Unincorporated community in Delaware, United States

Green Acres is a suburban community in New Castle County, Delaware, United States.

==Geography==
Green Acres is located 4.5 miles north of the city of Wilmington and several miles from the Pennsylvania state line. I-95 runs along its southeastern border. Green Acres has two entrances, both of which connect to Silverside Road that runs along the northeastern border of the community, and across from which is the neighborhood of Windybush. Stoney Creek runs along its western side and creates its border with Carrcroft.

==History==
Green Acres was established in 1955 by Franklin Builders on land previously owned by Patricia Monagham. The company had penchant for use 'green' in naming its projects: Green Acres, Green Meadow, Radnor Green, Green Tree and Nottingham Green.
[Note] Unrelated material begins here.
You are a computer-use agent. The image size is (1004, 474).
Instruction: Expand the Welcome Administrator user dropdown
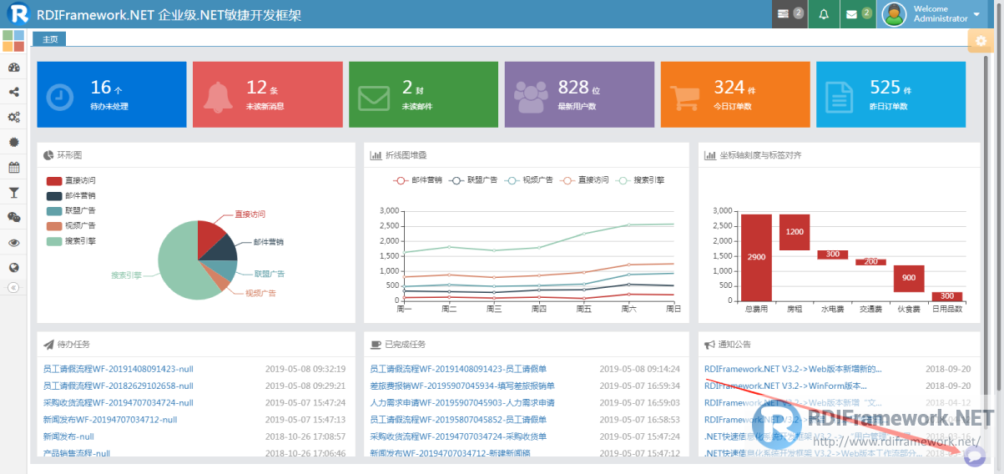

Green Acres was designed for middle-class families. Its homes were built among tall trees, rather than completely cleared land as was common at the time. Shaded sidewalks were built along each street to provide a safe area for children and strollers. The neighborhood took four years to complete, totaling 376 homes. It is noted for what at the time was its modern split-level architecture, reminiscent of Frank Lloyd Wright.
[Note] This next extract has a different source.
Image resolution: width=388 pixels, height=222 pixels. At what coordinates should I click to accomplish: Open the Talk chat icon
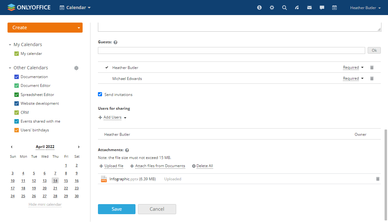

Streets were laid out and named in alphabetical order after American colleges: Athens, Bucknell, Carson, Drake, Emory, Fresno, and Grinnell roads run parallel to Silverside Road. Newcomb, Oberlin, Quincy, Radford, Stanford, and Tulane roads all run perpendicular to Silverside Road.

== Notable people ==
- J. Caleb Boggs, US Senator from 1961 to 1973.
- Erik Kissa, scientist and author.
- Lynn Troy Maniscalco, photographer.